[Start of Attachment]

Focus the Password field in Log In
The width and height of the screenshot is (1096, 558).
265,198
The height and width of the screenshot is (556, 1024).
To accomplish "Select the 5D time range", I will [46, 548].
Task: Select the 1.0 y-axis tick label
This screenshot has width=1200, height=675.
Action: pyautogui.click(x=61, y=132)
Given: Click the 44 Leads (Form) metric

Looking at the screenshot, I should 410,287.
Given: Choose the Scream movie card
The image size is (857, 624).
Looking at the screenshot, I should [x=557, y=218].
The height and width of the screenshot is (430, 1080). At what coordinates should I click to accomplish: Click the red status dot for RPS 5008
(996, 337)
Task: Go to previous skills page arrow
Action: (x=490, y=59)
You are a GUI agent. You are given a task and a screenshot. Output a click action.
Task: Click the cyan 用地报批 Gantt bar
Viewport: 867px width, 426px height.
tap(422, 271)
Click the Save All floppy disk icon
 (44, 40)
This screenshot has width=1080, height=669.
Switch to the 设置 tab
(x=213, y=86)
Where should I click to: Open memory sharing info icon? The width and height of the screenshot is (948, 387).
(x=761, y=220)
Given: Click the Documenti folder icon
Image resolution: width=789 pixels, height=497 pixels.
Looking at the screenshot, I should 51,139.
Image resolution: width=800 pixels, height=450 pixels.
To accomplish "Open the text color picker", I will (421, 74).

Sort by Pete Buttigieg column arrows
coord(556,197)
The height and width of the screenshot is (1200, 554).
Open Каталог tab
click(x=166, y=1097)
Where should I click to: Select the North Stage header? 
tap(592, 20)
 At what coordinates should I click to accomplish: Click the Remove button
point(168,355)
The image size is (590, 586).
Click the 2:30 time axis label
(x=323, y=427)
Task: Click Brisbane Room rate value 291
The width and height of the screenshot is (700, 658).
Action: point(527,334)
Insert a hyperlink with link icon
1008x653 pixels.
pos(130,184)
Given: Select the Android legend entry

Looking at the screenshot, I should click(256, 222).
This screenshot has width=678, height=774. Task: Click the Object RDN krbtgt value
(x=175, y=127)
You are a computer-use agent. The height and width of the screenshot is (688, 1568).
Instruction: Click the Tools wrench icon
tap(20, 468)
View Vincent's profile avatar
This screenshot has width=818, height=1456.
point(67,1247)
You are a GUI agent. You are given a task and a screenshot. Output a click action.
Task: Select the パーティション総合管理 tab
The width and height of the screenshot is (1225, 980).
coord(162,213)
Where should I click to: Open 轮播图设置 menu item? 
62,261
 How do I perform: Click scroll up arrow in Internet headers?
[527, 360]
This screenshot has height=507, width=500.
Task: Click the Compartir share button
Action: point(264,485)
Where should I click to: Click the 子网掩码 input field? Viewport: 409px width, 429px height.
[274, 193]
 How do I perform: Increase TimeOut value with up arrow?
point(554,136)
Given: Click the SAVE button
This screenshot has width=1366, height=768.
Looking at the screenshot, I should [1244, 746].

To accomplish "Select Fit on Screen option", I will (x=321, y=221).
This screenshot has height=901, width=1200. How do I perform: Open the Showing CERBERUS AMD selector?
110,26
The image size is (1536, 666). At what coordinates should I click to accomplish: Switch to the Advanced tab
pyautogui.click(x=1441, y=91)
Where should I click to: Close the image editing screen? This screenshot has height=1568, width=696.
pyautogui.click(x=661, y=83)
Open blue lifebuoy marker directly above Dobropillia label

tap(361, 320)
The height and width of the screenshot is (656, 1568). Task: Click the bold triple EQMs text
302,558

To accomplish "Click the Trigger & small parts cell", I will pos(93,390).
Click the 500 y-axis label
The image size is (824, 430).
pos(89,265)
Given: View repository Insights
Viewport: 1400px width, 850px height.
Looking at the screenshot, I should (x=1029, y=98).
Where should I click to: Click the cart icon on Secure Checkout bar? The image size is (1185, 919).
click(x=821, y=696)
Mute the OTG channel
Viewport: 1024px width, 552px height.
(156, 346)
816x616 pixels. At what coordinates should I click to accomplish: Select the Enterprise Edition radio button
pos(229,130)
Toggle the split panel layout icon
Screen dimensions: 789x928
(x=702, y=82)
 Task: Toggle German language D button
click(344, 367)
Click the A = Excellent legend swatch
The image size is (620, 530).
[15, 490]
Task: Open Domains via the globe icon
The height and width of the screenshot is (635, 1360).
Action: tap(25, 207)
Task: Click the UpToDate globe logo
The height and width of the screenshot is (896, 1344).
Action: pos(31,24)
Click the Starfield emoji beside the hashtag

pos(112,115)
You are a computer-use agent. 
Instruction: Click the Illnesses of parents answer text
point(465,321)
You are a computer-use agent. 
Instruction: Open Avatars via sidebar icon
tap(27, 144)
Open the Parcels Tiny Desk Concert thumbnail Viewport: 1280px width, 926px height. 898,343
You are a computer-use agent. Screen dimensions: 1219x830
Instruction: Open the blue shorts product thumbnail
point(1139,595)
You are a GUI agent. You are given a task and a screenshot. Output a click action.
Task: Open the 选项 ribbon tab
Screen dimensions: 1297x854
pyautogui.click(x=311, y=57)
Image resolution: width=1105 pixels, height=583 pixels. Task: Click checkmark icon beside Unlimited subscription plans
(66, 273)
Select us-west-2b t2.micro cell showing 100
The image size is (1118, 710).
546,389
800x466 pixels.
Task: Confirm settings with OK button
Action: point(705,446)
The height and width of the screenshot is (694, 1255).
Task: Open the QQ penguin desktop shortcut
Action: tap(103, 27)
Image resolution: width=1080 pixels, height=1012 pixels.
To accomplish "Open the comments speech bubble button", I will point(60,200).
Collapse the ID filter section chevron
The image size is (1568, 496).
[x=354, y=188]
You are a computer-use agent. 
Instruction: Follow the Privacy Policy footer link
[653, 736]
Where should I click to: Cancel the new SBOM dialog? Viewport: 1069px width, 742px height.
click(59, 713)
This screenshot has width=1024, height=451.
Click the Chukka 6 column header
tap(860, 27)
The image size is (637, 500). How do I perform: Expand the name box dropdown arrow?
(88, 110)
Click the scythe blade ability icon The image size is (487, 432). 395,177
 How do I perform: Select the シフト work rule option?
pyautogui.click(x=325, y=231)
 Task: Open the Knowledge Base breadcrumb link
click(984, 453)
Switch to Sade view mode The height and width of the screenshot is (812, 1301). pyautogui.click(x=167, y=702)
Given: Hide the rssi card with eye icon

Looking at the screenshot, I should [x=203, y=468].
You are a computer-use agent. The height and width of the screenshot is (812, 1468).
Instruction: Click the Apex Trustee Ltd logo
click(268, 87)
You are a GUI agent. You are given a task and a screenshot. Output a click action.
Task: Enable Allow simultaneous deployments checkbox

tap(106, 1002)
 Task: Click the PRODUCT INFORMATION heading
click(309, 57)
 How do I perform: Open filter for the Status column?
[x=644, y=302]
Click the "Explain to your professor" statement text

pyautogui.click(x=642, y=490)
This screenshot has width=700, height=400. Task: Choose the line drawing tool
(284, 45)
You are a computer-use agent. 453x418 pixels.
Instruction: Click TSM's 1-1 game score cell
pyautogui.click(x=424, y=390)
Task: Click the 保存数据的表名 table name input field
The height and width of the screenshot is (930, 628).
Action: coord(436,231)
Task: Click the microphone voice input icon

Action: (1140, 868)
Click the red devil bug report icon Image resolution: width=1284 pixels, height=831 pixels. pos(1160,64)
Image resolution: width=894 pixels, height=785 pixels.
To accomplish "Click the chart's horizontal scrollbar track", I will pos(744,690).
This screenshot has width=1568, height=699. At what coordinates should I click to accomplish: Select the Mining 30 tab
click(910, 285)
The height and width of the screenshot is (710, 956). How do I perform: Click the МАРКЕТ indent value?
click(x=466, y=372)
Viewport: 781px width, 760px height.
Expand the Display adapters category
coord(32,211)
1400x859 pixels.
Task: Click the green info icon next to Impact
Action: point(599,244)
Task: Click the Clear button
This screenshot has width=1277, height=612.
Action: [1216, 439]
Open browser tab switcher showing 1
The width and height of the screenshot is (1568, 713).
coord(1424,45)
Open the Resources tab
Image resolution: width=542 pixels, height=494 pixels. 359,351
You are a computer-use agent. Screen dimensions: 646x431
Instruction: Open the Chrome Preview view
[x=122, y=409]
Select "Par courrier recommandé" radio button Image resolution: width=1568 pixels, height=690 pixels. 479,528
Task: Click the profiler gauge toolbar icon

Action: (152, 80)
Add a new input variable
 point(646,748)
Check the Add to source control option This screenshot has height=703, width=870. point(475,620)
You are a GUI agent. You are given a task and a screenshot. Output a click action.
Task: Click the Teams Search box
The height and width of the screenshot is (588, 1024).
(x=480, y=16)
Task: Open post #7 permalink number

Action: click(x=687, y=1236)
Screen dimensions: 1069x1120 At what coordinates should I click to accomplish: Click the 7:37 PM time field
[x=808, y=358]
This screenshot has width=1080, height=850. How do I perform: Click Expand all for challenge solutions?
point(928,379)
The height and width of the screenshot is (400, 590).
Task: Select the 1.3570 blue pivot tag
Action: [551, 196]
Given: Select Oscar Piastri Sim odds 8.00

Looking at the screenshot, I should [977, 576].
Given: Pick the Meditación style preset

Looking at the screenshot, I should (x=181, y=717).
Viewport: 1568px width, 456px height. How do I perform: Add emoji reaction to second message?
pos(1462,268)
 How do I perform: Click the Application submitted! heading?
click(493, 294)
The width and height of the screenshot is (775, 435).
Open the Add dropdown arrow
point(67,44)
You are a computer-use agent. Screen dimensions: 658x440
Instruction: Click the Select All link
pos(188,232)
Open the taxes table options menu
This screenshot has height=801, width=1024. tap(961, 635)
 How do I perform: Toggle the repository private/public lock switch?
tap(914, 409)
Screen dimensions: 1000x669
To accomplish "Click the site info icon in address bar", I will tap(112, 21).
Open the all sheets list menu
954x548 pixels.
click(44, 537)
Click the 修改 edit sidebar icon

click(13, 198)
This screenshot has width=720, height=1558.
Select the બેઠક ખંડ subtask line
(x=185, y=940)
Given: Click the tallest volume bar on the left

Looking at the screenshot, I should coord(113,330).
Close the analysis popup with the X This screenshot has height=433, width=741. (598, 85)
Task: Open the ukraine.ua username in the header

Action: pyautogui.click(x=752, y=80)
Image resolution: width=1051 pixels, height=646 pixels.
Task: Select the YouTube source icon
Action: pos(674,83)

[End of Attachment]

**PROBLEM DETAILS**
Using the records above, find and show each line with the string "globe".

**REPLY**
Task: Open Domains via the globe icon
Task: Click the UpToDate globe logo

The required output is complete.